The Golden Season of Cuba Baseball

Osmel Almaguer

Cuban baseball fans at the Latinoamericano Stadium in Havana.

The fiftieth edition of the Cuban National Baseball Series has been dubbed the “Golden Season,” evidently in reference to the round figure it will mark since it has nothing to do with the quality of our national sport.

Expectations that were sowed before the season began (those of a high-quality season ensured by fifty years of experience and successes, and a certain air of classicism) have gradually collapsed even though we still haven’t finished the first third of the regular season.

More than indicators, the symptoms of decline — much more radical since the last season —are scandalous.  The general tendency has been for the batting to silence the pitching, which in general also doesn’t have good defensive to back it.  The batting average is about the .290, nearly the highest index in the history of our baseball; the pitching performance has been well above four earned runs in each nine-inning game, and the defensive average has fallen to .970.

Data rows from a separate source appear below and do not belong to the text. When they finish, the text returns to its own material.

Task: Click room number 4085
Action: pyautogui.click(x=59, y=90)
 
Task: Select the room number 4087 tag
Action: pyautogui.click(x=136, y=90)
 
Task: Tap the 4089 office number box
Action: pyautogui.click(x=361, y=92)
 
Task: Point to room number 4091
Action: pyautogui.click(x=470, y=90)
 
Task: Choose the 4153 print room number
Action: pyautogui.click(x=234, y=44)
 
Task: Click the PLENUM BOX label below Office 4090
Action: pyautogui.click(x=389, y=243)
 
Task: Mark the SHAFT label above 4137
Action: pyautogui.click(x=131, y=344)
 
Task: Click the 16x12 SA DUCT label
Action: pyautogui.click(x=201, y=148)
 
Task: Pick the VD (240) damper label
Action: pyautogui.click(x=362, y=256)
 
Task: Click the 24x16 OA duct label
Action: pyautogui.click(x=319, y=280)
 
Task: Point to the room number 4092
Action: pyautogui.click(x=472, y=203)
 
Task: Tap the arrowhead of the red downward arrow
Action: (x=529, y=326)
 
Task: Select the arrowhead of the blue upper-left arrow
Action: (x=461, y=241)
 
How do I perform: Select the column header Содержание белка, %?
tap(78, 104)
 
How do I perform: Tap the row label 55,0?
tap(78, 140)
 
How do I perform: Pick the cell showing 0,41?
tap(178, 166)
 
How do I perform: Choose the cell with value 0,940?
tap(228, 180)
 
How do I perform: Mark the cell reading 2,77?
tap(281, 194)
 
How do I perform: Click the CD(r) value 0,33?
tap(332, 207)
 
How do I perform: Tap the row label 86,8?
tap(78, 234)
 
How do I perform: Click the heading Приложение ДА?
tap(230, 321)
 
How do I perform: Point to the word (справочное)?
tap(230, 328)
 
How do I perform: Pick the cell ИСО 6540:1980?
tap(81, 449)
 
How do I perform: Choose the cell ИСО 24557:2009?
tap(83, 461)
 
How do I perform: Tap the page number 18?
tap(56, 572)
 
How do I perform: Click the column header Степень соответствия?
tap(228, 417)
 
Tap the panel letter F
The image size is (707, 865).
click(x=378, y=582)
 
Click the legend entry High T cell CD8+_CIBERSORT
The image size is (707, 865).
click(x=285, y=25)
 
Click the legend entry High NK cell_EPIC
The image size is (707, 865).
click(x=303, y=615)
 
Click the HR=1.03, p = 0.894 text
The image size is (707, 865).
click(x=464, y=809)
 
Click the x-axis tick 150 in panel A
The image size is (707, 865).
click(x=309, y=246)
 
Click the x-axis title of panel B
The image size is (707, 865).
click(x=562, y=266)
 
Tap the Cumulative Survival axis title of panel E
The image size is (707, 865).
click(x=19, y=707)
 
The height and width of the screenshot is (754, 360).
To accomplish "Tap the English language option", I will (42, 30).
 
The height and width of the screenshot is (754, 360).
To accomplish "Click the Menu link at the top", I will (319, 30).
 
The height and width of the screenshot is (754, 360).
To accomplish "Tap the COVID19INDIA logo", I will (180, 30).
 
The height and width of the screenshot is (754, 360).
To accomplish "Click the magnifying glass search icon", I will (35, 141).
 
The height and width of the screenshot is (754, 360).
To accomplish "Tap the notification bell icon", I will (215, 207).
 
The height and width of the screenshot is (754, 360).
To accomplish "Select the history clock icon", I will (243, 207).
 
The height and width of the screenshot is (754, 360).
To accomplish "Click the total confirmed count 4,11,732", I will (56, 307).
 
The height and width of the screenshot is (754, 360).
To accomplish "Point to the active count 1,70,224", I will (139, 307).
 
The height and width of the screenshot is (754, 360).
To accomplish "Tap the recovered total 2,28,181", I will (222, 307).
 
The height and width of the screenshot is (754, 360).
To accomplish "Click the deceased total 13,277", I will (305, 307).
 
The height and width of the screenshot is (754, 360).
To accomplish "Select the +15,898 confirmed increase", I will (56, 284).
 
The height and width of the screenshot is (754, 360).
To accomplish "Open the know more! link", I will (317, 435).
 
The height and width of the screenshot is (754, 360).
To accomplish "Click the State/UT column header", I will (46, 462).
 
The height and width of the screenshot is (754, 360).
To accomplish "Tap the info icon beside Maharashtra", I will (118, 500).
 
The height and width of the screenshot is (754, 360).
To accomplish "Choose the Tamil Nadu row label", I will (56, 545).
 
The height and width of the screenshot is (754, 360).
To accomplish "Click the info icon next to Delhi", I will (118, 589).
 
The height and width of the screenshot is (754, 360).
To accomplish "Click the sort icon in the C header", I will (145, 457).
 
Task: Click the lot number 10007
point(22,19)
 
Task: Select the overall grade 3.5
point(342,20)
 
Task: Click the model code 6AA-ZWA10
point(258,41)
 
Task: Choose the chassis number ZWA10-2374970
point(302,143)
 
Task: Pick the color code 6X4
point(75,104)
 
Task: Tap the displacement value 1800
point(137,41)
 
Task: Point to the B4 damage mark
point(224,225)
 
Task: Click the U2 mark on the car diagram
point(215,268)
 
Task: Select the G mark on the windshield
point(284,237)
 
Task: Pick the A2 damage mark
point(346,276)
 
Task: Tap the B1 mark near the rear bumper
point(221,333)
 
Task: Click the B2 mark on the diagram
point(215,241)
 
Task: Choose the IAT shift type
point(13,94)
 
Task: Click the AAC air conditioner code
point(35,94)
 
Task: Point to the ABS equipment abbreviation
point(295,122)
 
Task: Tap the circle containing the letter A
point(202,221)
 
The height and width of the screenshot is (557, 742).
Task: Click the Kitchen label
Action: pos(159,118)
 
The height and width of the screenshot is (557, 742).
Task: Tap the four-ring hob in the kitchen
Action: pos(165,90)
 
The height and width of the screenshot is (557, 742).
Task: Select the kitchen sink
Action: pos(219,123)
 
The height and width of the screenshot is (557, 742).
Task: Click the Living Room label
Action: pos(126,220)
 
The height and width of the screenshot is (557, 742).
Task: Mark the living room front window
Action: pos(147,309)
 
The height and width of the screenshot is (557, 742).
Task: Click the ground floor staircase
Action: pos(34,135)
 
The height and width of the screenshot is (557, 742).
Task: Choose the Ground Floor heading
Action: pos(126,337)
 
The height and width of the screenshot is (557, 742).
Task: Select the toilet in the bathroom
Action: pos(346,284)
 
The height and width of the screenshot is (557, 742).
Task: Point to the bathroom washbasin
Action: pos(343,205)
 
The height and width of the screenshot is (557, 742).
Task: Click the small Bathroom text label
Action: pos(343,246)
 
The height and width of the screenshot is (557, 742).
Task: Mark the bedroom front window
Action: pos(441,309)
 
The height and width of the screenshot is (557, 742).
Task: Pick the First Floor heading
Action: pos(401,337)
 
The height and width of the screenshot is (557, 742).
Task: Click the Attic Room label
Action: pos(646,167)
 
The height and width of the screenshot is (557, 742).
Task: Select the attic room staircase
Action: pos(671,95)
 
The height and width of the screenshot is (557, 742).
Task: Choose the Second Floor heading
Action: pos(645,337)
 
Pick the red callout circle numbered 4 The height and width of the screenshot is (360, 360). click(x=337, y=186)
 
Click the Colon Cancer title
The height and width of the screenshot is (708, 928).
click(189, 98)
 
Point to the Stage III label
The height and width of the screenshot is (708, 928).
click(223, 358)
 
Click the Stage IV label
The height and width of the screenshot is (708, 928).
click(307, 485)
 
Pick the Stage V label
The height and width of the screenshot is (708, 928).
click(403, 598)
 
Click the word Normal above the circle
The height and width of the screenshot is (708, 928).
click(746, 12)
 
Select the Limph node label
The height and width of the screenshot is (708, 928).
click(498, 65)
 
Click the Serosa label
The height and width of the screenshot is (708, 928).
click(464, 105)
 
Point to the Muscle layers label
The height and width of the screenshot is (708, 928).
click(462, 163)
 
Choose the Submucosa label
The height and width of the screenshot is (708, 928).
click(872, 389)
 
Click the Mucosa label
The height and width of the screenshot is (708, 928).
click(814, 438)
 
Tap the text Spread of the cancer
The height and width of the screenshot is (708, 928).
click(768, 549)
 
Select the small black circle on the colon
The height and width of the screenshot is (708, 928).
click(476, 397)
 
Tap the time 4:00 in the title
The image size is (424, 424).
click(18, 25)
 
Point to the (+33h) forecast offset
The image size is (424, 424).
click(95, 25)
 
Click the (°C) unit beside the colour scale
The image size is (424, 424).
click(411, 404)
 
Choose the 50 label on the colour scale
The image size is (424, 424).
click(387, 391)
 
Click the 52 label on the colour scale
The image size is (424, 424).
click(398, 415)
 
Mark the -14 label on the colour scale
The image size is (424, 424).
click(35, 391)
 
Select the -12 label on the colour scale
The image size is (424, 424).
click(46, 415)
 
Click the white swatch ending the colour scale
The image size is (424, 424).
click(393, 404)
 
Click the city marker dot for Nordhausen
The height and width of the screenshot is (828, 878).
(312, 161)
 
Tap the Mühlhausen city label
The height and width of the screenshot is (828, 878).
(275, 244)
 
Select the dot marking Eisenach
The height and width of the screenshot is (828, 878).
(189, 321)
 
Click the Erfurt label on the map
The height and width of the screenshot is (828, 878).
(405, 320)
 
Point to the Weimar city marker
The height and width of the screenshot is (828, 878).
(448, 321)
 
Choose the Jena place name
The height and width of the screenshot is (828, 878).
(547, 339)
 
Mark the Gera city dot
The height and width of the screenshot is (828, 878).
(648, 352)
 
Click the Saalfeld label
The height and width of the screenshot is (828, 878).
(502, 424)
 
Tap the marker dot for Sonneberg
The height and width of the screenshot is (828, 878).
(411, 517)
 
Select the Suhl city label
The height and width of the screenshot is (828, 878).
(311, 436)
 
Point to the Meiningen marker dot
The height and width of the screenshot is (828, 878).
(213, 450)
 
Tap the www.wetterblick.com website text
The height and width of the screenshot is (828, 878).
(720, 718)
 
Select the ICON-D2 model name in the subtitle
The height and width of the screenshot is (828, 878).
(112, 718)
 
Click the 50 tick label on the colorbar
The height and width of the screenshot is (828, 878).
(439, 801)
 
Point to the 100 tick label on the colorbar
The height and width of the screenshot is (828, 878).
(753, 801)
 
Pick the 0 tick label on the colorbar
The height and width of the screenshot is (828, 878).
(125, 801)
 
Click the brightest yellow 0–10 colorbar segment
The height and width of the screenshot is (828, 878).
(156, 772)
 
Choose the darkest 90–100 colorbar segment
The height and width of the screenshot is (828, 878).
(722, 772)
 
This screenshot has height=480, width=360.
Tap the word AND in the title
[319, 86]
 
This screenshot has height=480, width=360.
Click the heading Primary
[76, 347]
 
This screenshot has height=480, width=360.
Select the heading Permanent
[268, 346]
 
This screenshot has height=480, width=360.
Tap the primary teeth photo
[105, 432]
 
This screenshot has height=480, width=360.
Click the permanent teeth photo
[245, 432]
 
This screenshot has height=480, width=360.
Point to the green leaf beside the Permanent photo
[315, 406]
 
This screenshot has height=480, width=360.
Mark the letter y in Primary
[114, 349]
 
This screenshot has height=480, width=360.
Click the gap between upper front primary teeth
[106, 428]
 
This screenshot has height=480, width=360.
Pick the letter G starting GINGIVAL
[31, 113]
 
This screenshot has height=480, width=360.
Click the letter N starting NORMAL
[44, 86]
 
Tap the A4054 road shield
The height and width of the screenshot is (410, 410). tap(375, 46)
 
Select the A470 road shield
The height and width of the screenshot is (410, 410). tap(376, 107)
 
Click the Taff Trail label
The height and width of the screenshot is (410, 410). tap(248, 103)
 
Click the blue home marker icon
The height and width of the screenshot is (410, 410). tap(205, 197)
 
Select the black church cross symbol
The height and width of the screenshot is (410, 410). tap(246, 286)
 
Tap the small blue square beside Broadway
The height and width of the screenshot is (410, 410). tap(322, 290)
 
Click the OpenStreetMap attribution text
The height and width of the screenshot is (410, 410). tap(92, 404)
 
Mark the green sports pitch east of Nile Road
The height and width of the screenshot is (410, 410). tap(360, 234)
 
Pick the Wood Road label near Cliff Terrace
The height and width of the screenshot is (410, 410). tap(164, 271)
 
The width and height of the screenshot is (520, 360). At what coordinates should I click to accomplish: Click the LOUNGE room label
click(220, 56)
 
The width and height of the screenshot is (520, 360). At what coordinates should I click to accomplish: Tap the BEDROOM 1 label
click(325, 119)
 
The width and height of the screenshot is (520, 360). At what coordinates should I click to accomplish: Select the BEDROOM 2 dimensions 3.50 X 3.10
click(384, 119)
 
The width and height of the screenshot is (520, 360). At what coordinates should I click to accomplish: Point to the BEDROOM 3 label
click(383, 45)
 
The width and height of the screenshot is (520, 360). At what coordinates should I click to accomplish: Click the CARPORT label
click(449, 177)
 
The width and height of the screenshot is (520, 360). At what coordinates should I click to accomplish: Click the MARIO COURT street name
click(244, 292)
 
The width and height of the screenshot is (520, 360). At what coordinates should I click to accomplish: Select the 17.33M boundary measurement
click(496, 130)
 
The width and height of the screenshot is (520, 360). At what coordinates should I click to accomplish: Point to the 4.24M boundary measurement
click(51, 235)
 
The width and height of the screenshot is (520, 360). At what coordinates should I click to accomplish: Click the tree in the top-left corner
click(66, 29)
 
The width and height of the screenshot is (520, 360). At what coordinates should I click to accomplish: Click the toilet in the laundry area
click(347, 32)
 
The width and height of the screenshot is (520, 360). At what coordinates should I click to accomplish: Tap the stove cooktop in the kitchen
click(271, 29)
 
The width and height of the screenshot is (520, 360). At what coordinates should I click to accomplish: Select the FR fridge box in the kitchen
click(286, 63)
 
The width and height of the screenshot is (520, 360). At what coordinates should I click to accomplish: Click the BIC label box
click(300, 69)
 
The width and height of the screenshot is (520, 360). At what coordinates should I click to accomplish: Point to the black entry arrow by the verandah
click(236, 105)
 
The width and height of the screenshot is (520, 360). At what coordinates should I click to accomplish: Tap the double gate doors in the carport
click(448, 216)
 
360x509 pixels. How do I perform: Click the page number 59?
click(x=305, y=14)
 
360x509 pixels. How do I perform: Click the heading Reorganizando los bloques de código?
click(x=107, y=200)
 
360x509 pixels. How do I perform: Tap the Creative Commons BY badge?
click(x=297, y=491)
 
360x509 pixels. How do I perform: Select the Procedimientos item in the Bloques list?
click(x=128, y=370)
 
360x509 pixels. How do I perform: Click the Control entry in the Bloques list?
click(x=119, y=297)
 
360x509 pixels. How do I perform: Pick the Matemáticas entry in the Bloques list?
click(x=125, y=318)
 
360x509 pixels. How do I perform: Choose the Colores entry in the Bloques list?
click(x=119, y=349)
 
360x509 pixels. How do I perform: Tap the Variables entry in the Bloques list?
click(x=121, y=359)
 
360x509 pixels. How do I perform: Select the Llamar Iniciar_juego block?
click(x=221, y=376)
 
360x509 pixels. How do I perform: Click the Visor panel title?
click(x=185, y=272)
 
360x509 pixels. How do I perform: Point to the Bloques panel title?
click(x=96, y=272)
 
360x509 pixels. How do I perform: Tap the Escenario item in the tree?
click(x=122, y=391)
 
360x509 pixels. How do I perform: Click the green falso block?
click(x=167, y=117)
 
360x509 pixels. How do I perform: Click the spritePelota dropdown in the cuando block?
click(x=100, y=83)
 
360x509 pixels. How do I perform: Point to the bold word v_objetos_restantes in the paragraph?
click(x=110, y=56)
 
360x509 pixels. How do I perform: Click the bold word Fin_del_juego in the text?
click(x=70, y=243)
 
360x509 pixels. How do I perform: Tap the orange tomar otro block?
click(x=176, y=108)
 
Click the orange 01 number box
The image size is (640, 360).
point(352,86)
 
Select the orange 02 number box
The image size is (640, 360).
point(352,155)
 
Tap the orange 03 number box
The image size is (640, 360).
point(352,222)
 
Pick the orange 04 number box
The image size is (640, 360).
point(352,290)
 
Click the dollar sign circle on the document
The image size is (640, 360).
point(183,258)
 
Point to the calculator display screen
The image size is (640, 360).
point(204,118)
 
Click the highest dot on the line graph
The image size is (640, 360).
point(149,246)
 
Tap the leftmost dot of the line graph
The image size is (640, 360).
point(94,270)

Perhaps these data are not very illustrative, but if we look at the box score daily we can see the clear tendency for more than one team to commit four or five errors in a game, more than two teams batting five or six homeruns in any match, and almost half of these end up in high scores.

If that still weren’t enough, when we sit down in front of the TV to watch the games that are broadcast, the first thing we’ll notice is the dearth of viewing options.  ICRT (the Cuban Institute of Radio and Television) argues that it can only cover one game a day (except during the playoffs).  However let’s remember that we’re talking about more than the national sport; baseball is one of the principal ideological tools on which the revolutionary government counts.

Another remarkable fact is that the games featured on TV are sometimes not the best match-ups.  Recently we had the “great fortune” of being able to view all the plays in the series between Holguin and Guantanamo, two of the basement-level teams in the eastern region.

However, the saddest of all is when we notice that the great majority of the teams, decimated by the emigration of top-notch players to the United States, are made up of players who in many cases aren’t up to the league level.

I’m not referring here to their talent, power or speed, but rather to their understanding of the fundamentals of baseball, their mastery of defensive mechanics, their knowledge of what to do at each moment in a game, how to think and make decisions that positively influence the final score.

That is what’s lacking, and if you doubt it, why do we increasingly hear the opinion — even in the circles of sports journalists — that a more elite national series should be organized, one that assembles the real talent we have left.